If you know it’s an issue but don’t have enough information to mitigate it (often the case with these more advanced issues) then you do the best that you can in the initial design stage and adjust the design afterwards in testing. This is why you’ll see lots of components that aren’t populated in commercial designs, they’ll add a ton of filters for EMI, protection for surge/ESD, etc. to start with and then spend a week in a test chamber figuring out which ones can be removed safely. If you’re good/lucky then that’s how it goes. If not then you start scrambling to figure out how to add what you need after the fact. If you open a design and see a blue-wired on device or a bunch of ferrite cores awkwardly stuffed everywhere then that’s likely what happened.

In this case, just putting something there is fine, I frequently work back from ‘what’s the best I can do here’ and protect something as much as I think I can get away with, rather than working forwards from ‘what do I actually need’, especially because ‘need’ is often poorly defined.

If you’re struggling, I wouldn’t be looking for diode bridges, I’d look at ‘esd suppressor’ or ‘esd array’.

There’s a thing called ‘machine model’ ESD which is a lower voltage but higher energy strike that can occur when things are plugged in together while not grounded.

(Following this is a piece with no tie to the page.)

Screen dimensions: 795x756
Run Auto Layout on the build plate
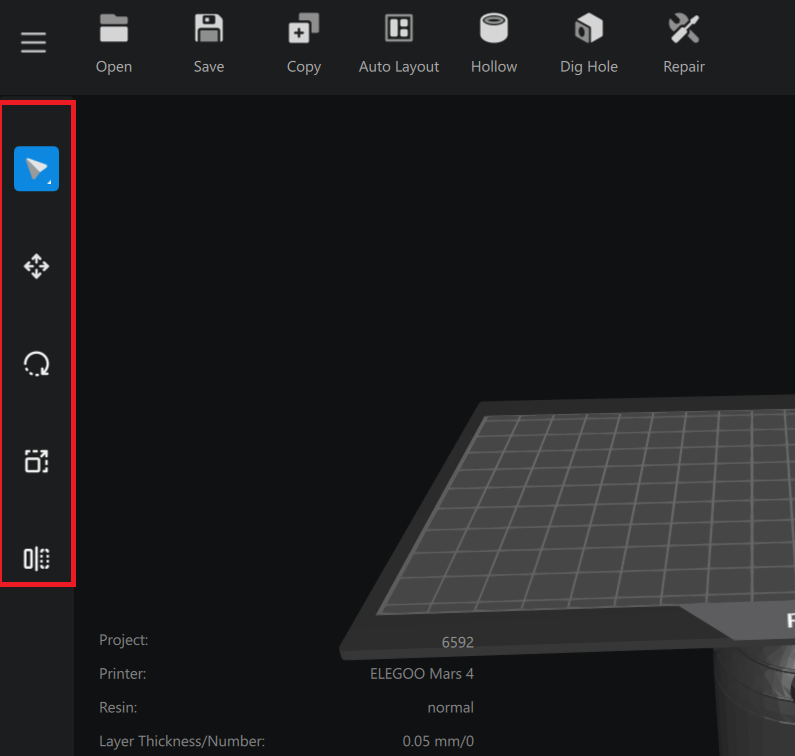399,29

Someone holding a pendant and plugging it in could easily be the cause of an ESD event.

Bart’s method is VERY coarse and I wouldn’t expect it to do much, honestly. It’s a lot better than nothing but I don’t know how realistically it would solve anything. Part of the issue can also be that this is a whole system situation, changing the micro or even the layout can make the situation better or worse. It also sucks because ESD damage isn’t just ‘it died’. It could be the pin working fine as an output but the input being dead, or going leaky, or going high impedance. Or even potentially something else on the chip dies, I really have no idea. I’ve just heard the horror stories!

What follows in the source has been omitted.